Inquiry Science Meets Special Needs

Vol. 12, No. 1, Spring/Summer 2001


Inquiry Science Meets Special Needs

“Inquiry science is really science for all children,” says Dot Moss, a project development specialist at the Anderson-Oconee-Pickens Hub of the South Carolina Statewide Systemic Initiative, in a workshop on teaching science to special needs students at the 2001 Next Step Institute.

Workshop panel members Kathy Whitmire, principal of the James Brown Elementary School in Walhalla, SC; special education teacher Judy Brunhuber and fourth-grade teacher Tammy Garland, also from James Brown Elementary School; and Carole McAfee, who teaches special education at Ambler Elementary School in Pickens, SC, shared their experiences working with different types of special needs students. They agreed that children in all types of special needs classrooms enormously benefited from inquiry-centered science.
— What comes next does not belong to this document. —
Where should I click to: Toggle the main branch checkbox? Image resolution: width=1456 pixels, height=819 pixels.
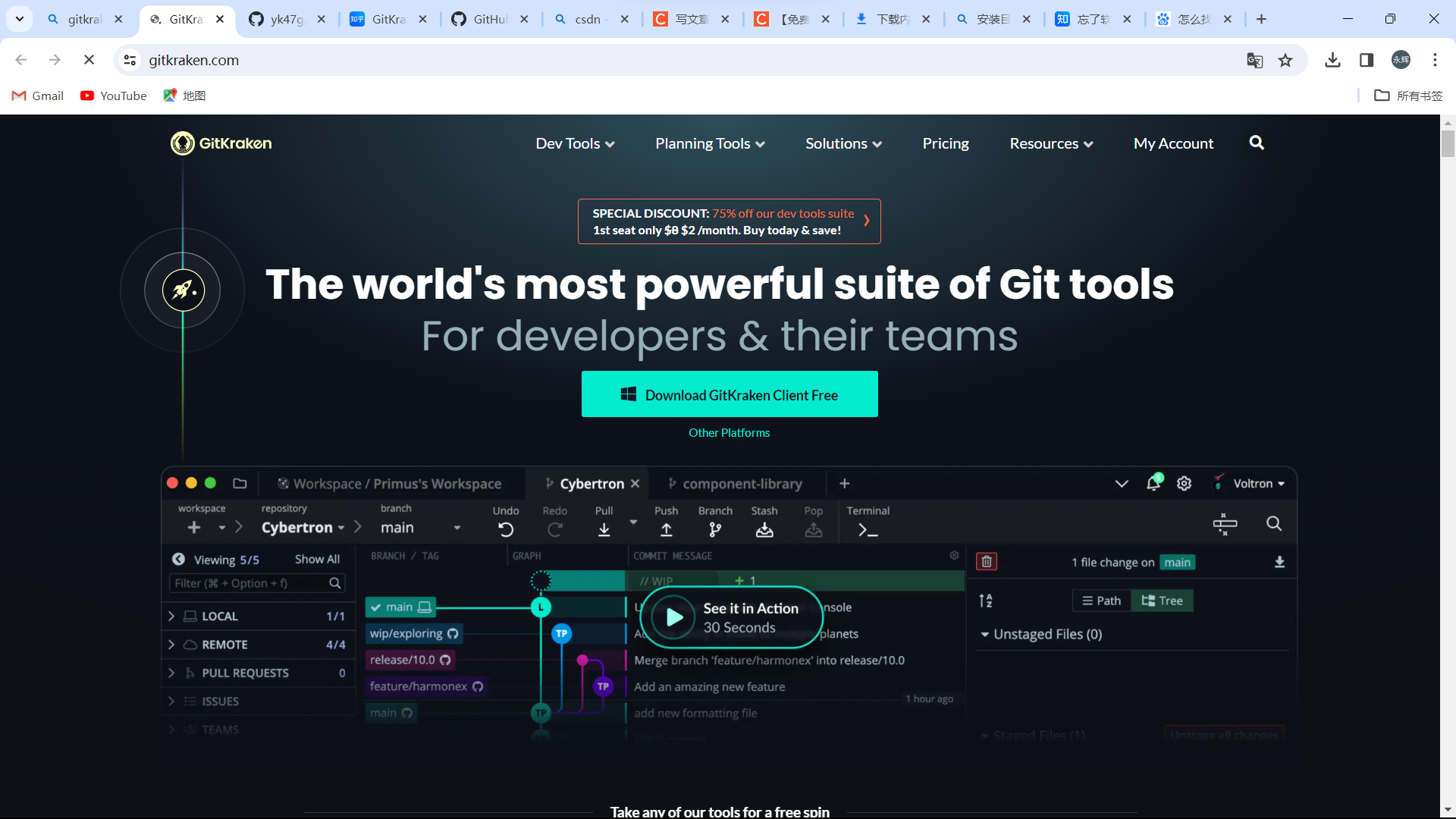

“Kits level the playing field,” says Garland. For example:

  • Kits challenge all styles of learning and perception (concrete and abstract). Kits allow students to learn in the way they learn best—touching, observing, arguing, listening.
  • Special needs students learning science by inquiry display more interest and enthusiasm in class, want to come back to school the next day, and can apply what they’ve learned to their real lives. Many show interest in science careers.
  • Kits are not dependent on reading and writing skills. Poor readers can learn process skills and inquiry without the stress of reading a cumbersome text or writing an assessment. Students can be assessed through oral presentations, demonstrations, labeled diagrams, charts, or teaching the concepts to others.
  • Kits build confidence. Students who can’t keep up in the traditional classroom can understand the concepts and are able to demonstrate and teach them to others.
  • Kits break classroom stereotypes. They allow special needs students to become the star pupils and make it clear that every child is gifted.
  • Students can be grouped to bring out their best talents and feel safe enough to take risks, or individuals can work on a single kit at their own speed.

Kits have advantages for teachers, too. Brunhuber was surprised by how few accommodations she had to make for her special needs students. Garland reported that the kits let her integrate other skills, such as reading, math, research, and social skills, into science class.

In sum, kits give students a chance to excel. Inquiry science allows all students to be mainstreamed, and works just as well in the self-contained special education classroom as it does in an integrated regular classroom. Kits give students who are otherwise ignored or frustrated in a traditional classroom—no matter what their special needs—an opportunity to be challenged to meet their potential. —F.A.